Transcribe the lines of the data below without any change, from the line containing "This screenshot has height=384, width=683." up to and including the line containing "center [211, 23].".
┄┄┄┄┄┄┄┄┄┄
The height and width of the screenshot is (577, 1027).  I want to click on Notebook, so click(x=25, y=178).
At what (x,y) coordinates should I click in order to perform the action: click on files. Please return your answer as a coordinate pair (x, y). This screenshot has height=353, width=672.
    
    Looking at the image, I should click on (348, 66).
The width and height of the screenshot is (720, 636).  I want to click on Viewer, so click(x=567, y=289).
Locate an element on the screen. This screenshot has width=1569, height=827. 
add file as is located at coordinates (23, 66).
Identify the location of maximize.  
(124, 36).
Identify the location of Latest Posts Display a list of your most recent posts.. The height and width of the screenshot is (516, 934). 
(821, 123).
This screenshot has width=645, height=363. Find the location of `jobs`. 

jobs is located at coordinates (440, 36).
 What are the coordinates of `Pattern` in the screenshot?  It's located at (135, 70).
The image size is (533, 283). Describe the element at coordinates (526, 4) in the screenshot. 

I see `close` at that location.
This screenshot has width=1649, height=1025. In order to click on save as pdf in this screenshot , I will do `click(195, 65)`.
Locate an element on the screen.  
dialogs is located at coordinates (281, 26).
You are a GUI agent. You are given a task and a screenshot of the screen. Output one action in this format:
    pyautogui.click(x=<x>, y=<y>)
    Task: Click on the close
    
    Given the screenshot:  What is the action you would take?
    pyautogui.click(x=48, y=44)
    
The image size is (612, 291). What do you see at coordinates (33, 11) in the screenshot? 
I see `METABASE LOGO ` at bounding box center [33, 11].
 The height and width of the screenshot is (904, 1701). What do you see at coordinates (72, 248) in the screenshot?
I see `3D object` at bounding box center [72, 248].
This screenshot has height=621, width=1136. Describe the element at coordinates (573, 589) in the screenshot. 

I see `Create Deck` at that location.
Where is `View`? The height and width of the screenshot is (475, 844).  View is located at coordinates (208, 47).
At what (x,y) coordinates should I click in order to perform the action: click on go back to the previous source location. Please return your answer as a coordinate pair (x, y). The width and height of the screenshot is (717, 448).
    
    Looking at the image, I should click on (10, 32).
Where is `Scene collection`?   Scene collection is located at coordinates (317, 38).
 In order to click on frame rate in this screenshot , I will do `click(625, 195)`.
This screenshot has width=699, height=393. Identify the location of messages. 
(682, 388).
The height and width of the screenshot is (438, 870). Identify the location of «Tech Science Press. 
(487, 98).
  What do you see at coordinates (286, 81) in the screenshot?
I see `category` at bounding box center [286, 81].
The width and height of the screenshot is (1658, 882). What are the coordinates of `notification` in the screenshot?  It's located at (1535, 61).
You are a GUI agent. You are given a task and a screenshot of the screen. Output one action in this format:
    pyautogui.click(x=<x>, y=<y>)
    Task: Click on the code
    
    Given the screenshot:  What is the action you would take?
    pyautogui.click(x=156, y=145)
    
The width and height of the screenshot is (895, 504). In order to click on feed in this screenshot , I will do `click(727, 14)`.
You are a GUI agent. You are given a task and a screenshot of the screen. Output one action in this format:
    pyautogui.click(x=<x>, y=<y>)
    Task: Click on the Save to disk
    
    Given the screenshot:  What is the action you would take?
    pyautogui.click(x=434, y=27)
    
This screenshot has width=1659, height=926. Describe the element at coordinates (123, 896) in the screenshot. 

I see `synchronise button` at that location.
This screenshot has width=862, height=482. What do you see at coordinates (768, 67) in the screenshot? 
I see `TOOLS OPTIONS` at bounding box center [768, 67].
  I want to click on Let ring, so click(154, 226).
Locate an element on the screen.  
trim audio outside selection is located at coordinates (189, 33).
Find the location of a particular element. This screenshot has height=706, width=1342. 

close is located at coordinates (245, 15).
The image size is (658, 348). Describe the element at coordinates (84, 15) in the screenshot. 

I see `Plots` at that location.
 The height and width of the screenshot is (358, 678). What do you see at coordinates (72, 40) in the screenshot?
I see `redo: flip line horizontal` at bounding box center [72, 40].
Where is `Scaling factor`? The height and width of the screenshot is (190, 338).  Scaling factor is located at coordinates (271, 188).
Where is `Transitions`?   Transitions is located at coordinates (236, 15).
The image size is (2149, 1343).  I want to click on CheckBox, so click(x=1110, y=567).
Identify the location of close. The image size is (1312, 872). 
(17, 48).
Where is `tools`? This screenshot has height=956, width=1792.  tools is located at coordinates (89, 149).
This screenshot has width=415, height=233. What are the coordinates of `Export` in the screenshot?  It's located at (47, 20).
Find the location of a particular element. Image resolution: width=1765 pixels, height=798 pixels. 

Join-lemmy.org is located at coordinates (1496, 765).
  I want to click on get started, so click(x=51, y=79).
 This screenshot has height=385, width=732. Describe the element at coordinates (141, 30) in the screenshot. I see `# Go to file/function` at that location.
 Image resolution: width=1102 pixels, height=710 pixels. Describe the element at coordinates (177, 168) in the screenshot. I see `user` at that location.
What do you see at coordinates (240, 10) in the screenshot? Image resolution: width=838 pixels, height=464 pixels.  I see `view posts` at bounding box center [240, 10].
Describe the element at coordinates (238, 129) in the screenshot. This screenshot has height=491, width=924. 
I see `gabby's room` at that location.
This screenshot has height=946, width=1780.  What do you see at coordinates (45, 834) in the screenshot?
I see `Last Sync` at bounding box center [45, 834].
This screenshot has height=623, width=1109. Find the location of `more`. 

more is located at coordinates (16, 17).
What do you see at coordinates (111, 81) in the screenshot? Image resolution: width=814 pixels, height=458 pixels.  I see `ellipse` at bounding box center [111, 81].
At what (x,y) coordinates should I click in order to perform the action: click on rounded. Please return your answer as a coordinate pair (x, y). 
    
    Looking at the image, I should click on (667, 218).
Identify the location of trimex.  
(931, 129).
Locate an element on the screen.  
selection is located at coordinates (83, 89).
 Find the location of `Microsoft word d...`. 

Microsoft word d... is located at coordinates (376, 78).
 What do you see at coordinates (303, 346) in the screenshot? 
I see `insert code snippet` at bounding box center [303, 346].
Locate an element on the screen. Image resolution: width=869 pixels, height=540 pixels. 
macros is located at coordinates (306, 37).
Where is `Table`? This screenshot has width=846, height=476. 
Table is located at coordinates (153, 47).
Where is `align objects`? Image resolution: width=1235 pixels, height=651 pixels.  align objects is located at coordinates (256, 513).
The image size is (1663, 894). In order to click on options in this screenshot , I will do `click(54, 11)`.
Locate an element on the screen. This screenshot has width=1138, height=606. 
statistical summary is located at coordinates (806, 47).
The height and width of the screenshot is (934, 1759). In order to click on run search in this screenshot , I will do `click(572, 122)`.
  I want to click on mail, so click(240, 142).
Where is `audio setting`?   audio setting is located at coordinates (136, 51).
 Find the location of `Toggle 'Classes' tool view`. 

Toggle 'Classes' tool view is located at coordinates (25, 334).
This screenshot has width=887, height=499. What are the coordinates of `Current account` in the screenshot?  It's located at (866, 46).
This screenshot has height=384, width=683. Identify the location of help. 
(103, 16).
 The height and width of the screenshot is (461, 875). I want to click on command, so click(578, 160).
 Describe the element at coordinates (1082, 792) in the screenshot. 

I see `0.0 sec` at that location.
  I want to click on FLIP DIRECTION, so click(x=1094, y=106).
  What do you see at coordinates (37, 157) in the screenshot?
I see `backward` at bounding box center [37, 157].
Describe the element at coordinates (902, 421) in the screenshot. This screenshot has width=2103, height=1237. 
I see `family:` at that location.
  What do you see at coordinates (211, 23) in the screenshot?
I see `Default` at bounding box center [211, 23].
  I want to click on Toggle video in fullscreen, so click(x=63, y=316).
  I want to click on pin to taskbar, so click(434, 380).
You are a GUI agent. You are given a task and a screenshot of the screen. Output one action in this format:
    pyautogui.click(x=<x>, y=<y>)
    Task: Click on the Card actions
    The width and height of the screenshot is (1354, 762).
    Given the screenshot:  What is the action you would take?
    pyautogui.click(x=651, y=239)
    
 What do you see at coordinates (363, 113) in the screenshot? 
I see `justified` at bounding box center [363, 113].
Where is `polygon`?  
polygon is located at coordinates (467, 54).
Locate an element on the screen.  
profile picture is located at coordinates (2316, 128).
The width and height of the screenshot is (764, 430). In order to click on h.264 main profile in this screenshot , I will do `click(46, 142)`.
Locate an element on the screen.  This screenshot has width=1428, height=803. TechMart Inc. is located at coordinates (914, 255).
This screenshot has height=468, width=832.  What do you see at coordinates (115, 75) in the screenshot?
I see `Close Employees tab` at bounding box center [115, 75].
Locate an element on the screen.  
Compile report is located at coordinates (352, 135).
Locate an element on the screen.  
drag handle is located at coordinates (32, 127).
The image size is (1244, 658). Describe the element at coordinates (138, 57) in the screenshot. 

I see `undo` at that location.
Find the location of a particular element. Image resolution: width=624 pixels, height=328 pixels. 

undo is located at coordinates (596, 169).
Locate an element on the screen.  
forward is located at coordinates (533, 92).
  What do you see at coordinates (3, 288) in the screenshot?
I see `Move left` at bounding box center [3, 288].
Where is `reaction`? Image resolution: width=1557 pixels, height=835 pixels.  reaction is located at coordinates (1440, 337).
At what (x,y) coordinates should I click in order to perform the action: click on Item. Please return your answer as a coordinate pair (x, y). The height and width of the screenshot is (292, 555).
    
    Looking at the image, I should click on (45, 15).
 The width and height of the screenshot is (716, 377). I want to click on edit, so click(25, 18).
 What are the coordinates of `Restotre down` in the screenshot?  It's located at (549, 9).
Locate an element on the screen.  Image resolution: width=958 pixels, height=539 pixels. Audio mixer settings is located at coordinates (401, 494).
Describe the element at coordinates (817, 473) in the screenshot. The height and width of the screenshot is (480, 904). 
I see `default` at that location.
┄┄┄┄┄┄┄┄┄┄
● SOLUTION
This screenshot has height=384, width=683. Identify the location of help. 
(103, 16).
 The height and width of the screenshot is (461, 875). I want to click on command, so click(578, 160).
 Describe the element at coordinates (1082, 792) in the screenshot. 

I see `0.0 sec` at that location.
  I want to click on FLIP DIRECTION, so click(x=1094, y=106).
  What do you see at coordinates (37, 157) in the screenshot?
I see `backward` at bounding box center [37, 157].
Describe the element at coordinates (902, 421) in the screenshot. This screenshot has width=2103, height=1237. 
I see `family:` at that location.
  What do you see at coordinates (211, 23) in the screenshot?
I see `Default` at bounding box center [211, 23].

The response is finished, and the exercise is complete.